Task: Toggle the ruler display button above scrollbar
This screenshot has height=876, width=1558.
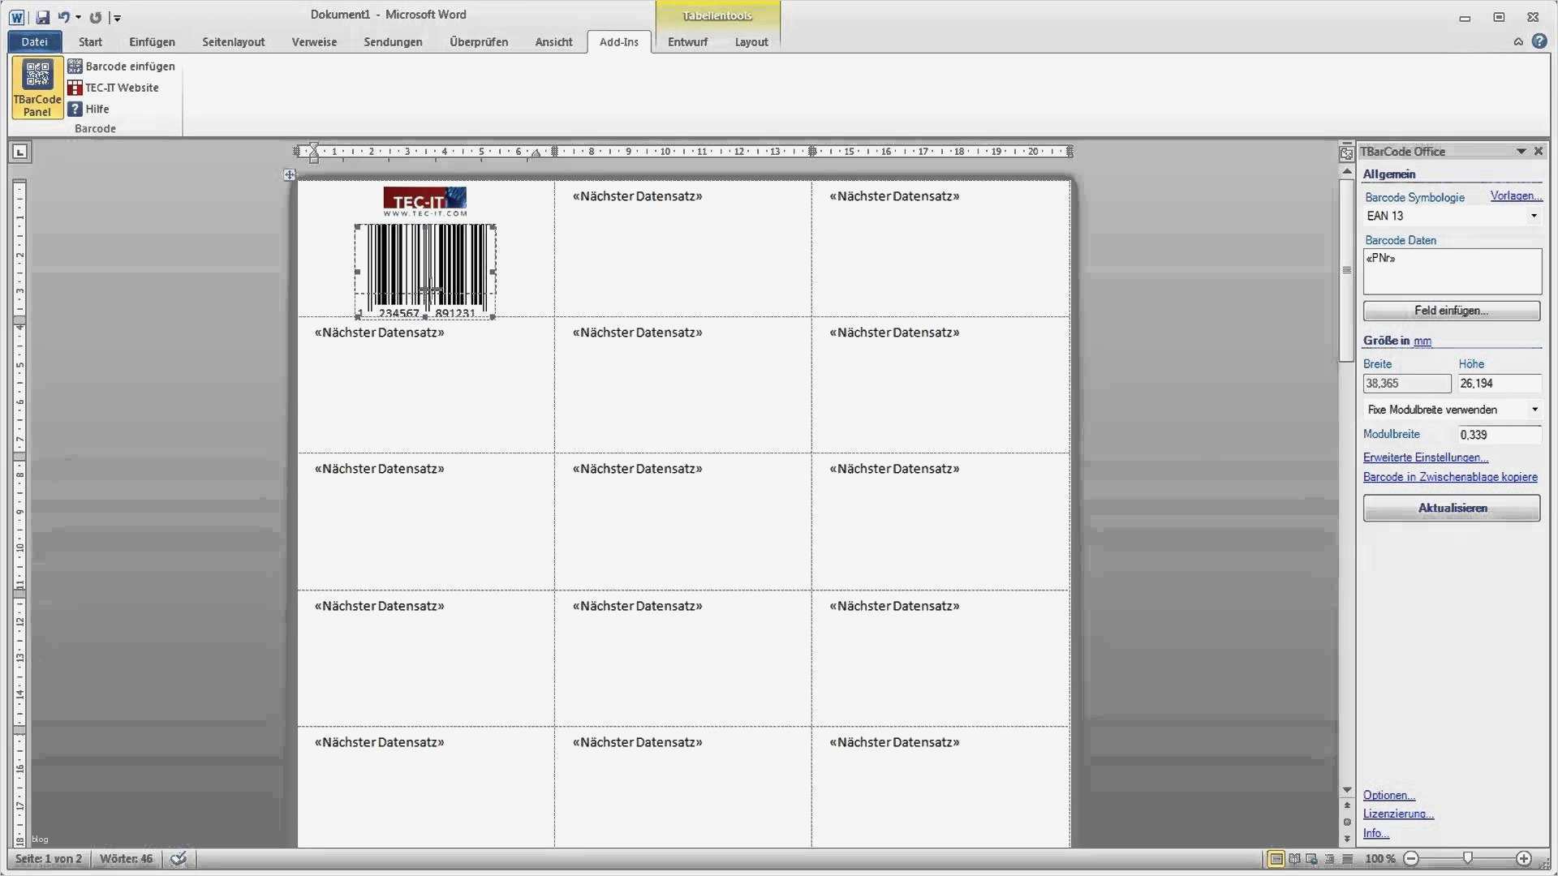Action: point(1347,152)
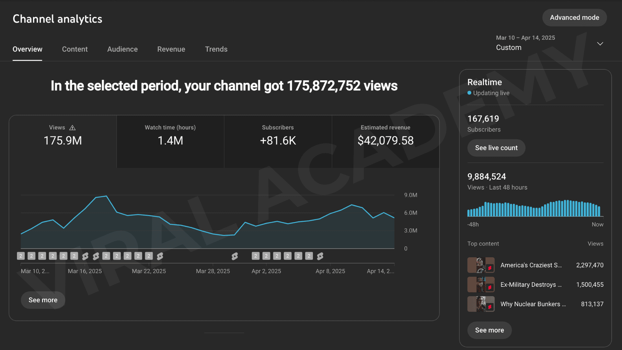
Task: Click the warning triangle next to Views
Action: 73,128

__PROBLEM TO SOLVE__:
What's needed is a word-for-word retyping of the listing, minus its pictures.

__COMPLETED EXERCISE__:
Task: Toggle the ruler display button above scrollbar
This screenshot has height=876, width=1558.
Action: point(1347,152)
Task: Click the warning triangle next to Views
Action: 73,128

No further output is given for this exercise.